▸ **WHAT THIS TASK INVOLVES**
The records below are to be transcribed in full, exactly as given.

BEGIN PROVIDED INFORMATION

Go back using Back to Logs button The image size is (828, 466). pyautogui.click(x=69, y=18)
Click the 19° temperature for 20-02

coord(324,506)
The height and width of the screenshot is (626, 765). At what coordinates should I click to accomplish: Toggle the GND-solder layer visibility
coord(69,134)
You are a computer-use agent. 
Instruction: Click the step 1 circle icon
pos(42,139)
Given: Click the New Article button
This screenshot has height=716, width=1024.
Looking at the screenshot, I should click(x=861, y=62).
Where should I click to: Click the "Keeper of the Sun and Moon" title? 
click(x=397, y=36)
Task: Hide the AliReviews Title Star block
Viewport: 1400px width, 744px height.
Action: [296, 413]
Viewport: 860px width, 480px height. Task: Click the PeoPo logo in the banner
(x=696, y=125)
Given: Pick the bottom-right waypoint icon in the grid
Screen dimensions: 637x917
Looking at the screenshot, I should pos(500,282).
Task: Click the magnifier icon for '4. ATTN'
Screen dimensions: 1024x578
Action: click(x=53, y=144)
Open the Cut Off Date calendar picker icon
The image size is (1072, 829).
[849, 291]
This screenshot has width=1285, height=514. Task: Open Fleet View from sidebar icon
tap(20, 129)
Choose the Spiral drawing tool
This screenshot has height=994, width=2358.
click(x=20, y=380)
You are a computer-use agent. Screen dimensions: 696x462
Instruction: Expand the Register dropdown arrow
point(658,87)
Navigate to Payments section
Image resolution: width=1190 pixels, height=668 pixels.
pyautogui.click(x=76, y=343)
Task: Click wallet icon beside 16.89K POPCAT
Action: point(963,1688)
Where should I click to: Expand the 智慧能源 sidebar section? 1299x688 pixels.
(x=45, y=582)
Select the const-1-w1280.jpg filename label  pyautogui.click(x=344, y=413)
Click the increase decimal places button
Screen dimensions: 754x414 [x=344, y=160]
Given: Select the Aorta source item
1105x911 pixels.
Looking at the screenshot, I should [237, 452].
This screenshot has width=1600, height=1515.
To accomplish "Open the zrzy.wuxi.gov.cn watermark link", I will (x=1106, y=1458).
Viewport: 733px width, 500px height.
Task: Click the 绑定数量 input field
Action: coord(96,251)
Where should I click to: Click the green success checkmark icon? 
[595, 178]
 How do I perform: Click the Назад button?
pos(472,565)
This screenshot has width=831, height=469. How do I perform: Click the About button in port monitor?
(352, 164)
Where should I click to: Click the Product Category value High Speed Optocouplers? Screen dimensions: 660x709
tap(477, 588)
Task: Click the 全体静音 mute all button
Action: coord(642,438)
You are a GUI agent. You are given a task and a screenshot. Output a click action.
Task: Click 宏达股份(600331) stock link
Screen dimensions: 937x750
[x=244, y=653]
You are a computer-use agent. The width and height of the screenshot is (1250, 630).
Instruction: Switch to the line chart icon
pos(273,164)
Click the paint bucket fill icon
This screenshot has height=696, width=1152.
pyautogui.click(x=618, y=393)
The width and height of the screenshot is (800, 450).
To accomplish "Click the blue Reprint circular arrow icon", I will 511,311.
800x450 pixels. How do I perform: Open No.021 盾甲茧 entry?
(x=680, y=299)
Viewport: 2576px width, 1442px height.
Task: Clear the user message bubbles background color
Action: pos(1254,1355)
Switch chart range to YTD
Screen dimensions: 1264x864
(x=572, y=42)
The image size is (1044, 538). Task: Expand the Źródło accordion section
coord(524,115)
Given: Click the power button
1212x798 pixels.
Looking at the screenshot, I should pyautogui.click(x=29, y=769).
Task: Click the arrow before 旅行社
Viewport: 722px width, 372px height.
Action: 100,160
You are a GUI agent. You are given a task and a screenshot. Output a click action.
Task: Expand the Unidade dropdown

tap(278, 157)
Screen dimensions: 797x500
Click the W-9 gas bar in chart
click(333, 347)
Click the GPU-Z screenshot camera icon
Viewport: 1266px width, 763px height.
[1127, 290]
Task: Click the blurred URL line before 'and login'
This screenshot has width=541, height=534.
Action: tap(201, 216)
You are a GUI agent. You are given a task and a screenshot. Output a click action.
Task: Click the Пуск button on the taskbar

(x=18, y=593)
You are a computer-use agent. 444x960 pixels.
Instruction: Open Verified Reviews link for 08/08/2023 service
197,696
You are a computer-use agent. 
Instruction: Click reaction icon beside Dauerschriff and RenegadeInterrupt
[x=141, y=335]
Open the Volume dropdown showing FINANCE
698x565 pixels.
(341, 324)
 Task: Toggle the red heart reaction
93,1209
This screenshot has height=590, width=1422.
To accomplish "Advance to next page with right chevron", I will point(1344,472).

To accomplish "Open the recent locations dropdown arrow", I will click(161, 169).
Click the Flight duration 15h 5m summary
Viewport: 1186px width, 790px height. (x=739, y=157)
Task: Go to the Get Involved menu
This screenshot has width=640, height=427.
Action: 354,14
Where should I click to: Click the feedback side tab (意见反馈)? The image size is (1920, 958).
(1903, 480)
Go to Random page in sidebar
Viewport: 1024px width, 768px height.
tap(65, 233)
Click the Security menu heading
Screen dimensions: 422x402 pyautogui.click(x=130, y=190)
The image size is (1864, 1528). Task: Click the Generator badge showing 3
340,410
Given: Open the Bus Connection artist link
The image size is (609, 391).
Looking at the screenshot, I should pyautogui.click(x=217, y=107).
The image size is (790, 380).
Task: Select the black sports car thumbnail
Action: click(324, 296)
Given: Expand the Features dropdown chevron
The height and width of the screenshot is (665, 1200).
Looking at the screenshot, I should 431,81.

END PROVIDED INFORMATION

▸ **EXERCISE OUTPUT**
Go back using Back to Logs button The image size is (828, 466). pyautogui.click(x=69, y=18)
Click the 19° temperature for 20-02

coord(324,506)
The height and width of the screenshot is (626, 765). At what coordinates should I click to accomplish: Toggle the GND-solder layer visibility
coord(69,134)
You are a computer-use agent. 
Instruction: Click the step 1 circle icon
pos(42,139)
Given: Click the New Article button
This screenshot has height=716, width=1024.
Looking at the screenshot, I should click(x=861, y=62).
Where should I click to: Click the "Keeper of the Sun and Moon" title? 
click(x=397, y=36)
Task: Hide the AliReviews Title Star block
Viewport: 1400px width, 744px height.
Action: [296, 413]
Viewport: 860px width, 480px height. Task: Click the PeoPo logo in the banner
(x=696, y=125)
Given: Pick the bottom-right waypoint icon in the grid
Screen dimensions: 637x917
Looking at the screenshot, I should pos(500,282).
Task: Click the magnifier icon for '4. ATTN'
Screen dimensions: 1024x578
Action: click(x=53, y=144)
Open the Cut Off Date calendar picker icon
The image size is (1072, 829).
[849, 291]
This screenshot has width=1285, height=514. Task: Open Fleet View from sidebar icon
tap(20, 129)
Choose the Spiral drawing tool
This screenshot has height=994, width=2358.
click(x=20, y=380)
You are a computer-use agent. Screen dimensions: 696x462
Instruction: Expand the Register dropdown arrow
point(658,87)
Navigate to Payments section
Image resolution: width=1190 pixels, height=668 pixels.
pyautogui.click(x=76, y=343)
Task: Click wallet icon beside 16.89K POPCAT
Action: point(963,1688)
Where should I click to: Expand the 智慧能源 sidebar section? 1299x688 pixels.
(x=45, y=582)
Select the const-1-w1280.jpg filename label  pyautogui.click(x=344, y=413)
Click the increase decimal places button
Screen dimensions: 754x414 [x=344, y=160]
Given: Select the Aorta source item
1105x911 pixels.
Looking at the screenshot, I should [237, 452].
This screenshot has width=1600, height=1515.
To accomplish "Open the zrzy.wuxi.gov.cn watermark link", I will (x=1106, y=1458).
Viewport: 733px width, 500px height.
Task: Click the 绑定数量 input field
Action: coord(96,251)
Where should I click to: Click the green success checkmark icon? 
[595, 178]
 How do I perform: Click the Назад button?
pos(472,565)
This screenshot has width=831, height=469. How do I perform: Click the About button in port monitor?
(352, 164)
Where should I click to: Click the Product Category value High Speed Optocouplers? Screen dimensions: 660x709
tap(477, 588)
Task: Click the 全体静音 mute all button
Action: coord(642,438)
You are a GUI agent. You are given a task and a screenshot. Output a click action.
Task: Click 宏达股份(600331) stock link
Screen dimensions: 937x750
[x=244, y=653]
You are a computer-use agent. The width and height of the screenshot is (1250, 630).
Instruction: Switch to the line chart icon
pos(273,164)
Click the paint bucket fill icon
This screenshot has height=696, width=1152.
pyautogui.click(x=618, y=393)
The width and height of the screenshot is (800, 450).
To accomplish "Click the blue Reprint circular arrow icon", I will 511,311.
800x450 pixels. How do I perform: Open No.021 盾甲茧 entry?
(x=680, y=299)
Viewport: 2576px width, 1442px height.
Task: Clear the user message bubbles background color
Action: pos(1254,1355)
Switch chart range to YTD
Screen dimensions: 1264x864
(x=572, y=42)
The image size is (1044, 538). Task: Expand the Źródło accordion section
coord(524,115)
Given: Click the power button
1212x798 pixels.
Looking at the screenshot, I should pyautogui.click(x=29, y=769).
Task: Click the arrow before 旅行社
Viewport: 722px width, 372px height.
Action: 100,160
You are a GUI agent. You are given a task and a screenshot. Output a click action.
Task: Expand the Unidade dropdown

tap(278, 157)
Screen dimensions: 797x500
Click the W-9 gas bar in chart
click(333, 347)
Click the GPU-Z screenshot camera icon
Viewport: 1266px width, 763px height.
[1127, 290]
Task: Click the blurred URL line before 'and login'
This screenshot has width=541, height=534.
Action: tap(201, 216)
You are a GUI agent. You are given a task and a screenshot. Output a click action.
Task: Click the Пуск button on the taskbar

(x=18, y=593)
You are a computer-use agent. 444x960 pixels.
Instruction: Open Verified Reviews link for 08/08/2023 service
197,696
You are a computer-use agent. 
Instruction: Click reaction icon beside Dauerschriff and RenegadeInterrupt
[x=141, y=335]
Open the Volume dropdown showing FINANCE
698x565 pixels.
(341, 324)
 Task: Toggle the red heart reaction
93,1209
This screenshot has height=590, width=1422.
To accomplish "Advance to next page with right chevron", I will point(1344,472).

To accomplish "Open the recent locations dropdown arrow", I will click(161, 169).
Click the Flight duration 15h 5m summary
Viewport: 1186px width, 790px height. (x=739, y=157)
Task: Go to the Get Involved menu
This screenshot has width=640, height=427.
Action: 354,14
Where should I click to: Click the feedback side tab (意见反馈)? The image size is (1920, 958).
(1903, 480)
Go to Random page in sidebar
Viewport: 1024px width, 768px height.
tap(65, 233)
Click the Security menu heading
Screen dimensions: 422x402 pyautogui.click(x=130, y=190)
The image size is (1864, 1528). Task: Click the Generator badge showing 3
340,410
Given: Open the Bus Connection artist link
The image size is (609, 391).
Looking at the screenshot, I should pyautogui.click(x=217, y=107).
The image size is (790, 380).
Task: Select the black sports car thumbnail
Action: click(324, 296)
Given: Expand the Features dropdown chevron
The height and width of the screenshot is (665, 1200).
Looking at the screenshot, I should 431,81.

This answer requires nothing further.